ADT Add-Ons Helpful in Metastatic Prostate Cancer

By David Douglas

January 21, 2021

NEW YORK (Reuters Health) - Addition of abiraterone acetate or apalutamide to androgen-deprivation therapy (ADT) in men with metastatic castration-sensitive prostate cancer (mCSPC) are among approaches offering the biggest benefit with the least risk, according to a network meta-analysis.

"Among systemic mCSPC treatments currently approved by the U.S. Food and Drug Administration and recommended by clinical guidelines, abiraterone acetate was associated with the most considerable overall survival benefit with relatively low risks of serious adverse events," Dr. Lin Wang of Johns Hopkins University Bloomberg School of Public Health, in Baltimore, Maryland, told Reuters Health by email.

In a paper in JAMA Oncology, Dr. Wang and colleagues note that mCSPC is associated with high mortality, with a five-year survival rate of only 30%.

A number of treatments added to ADT can delay disease progression. However, the authors say that the lack of head-to-head trials of the effectiveness and safety of the agents involved means there is little information available to guide an optimal choice.

Costs also vary dramatically, For example, a planned course of docetaxel is estimated to cost $627 compared to more than $231,000 for apalutamide.

To help provide more information, after excluding cluster and dose-escalation studies, the researchers conducted a network meta-analysis using data from seven randomized trials involving more than 7,200 patients.

In addition to ADT, patients received docetaxel, abiraterone acetate, palutamide or enzalutamide. Outcomes was compared with any active drug, placebo, or no additional treatment.
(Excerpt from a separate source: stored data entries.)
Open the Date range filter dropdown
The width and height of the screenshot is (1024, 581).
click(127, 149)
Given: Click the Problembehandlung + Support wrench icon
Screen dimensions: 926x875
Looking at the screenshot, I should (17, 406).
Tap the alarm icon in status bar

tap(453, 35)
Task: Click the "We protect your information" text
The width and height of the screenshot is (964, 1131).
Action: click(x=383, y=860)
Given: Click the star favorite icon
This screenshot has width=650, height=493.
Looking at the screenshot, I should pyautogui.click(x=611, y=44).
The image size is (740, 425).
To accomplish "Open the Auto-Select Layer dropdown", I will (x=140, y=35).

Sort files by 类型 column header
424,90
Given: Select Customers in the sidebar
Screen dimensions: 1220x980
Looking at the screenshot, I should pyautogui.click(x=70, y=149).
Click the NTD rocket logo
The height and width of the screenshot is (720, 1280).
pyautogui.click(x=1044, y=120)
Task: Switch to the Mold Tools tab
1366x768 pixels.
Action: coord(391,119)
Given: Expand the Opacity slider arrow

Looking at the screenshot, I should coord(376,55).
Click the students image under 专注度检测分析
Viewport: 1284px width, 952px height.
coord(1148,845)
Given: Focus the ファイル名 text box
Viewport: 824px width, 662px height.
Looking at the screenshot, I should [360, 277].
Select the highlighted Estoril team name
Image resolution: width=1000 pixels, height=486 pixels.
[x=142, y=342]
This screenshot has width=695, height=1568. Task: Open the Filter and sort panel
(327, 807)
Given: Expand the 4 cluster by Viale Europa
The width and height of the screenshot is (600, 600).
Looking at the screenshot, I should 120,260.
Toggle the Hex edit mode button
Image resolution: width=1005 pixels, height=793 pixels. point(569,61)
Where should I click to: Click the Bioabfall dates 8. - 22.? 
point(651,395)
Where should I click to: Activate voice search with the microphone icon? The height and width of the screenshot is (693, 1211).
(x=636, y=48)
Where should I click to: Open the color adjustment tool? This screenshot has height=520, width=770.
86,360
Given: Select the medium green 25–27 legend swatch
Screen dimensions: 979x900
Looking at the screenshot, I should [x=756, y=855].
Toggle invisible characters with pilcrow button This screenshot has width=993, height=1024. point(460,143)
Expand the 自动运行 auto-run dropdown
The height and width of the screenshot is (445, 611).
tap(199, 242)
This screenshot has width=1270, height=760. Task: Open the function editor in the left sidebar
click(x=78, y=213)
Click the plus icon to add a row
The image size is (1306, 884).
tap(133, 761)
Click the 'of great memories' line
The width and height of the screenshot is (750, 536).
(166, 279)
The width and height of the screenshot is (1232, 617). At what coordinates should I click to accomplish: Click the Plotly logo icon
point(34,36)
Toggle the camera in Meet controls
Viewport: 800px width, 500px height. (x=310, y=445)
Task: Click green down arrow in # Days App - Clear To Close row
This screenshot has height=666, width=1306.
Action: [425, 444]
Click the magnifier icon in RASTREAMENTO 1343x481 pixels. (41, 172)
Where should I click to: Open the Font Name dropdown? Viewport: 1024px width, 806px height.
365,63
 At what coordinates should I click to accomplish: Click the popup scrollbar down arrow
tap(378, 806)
Median follow-up was for at least 12 months. The drugs yielding significantly improved overall survival were abiraterone acetate (hazard ratio, 0.61), apalutamide (HR, 0.67) and docetaxel (HR, 0.79).

The drugs associated with significantly improved radiographic progression-free survival were enzalutamide (HR, 0.39), apalutamide (HR, 0.48), abiraterone acetate (HR, 0.51) and docetaxel (HR, 0.67).

However, docetaxel was associated with "substantially increased" serious adverse events (odds ratio, 23.72), whereas abiraterone acetate presented a slightly raised risk (OR, 1.42). There was no significantly increased risk with the other agents.

The researchers conclude that "abiraterone acetate and apalutamide may provide the largest overall survival benefits with relatively low SAE risks."

They go on to point out that although "enzalutamide may improve radiographic progression-free survival to the greatest extent longer follow-up is needed to examine the overall survival benefits."

Dr. Daniel Spratt, chief of the genitourinary radiotherapy program at Michigan Medicine, in Ann Arbor, told Reuters Health by email that the benefit of the authors' approach "is that randomized trials will not be done in all of the comparisons tested given the numerous agents now approved and available. The limitation of their analysis is that the patients enrolled are not the same in numerous ways, and can't be harmonized without individual patient data."

"Despite this," said Dr. Spratt, "they demonstrate that there were almost no statistically significant differences in overall survival between any of the newer systemic therapies. Furthermore, the results and Bayesian ranks demonstrated that none of these newer systemic therapies had a greater than 75% probability of being superior. This provides reassurance that all of these agents have a role in the treatment of mCRPC over ADT alone."

The study was supported by the Dyar Memorial Fund and Pharmaceutical Research and Manufacturers of America Foundation 2020 Predoctoral Fellowship in Health Outcomes Research.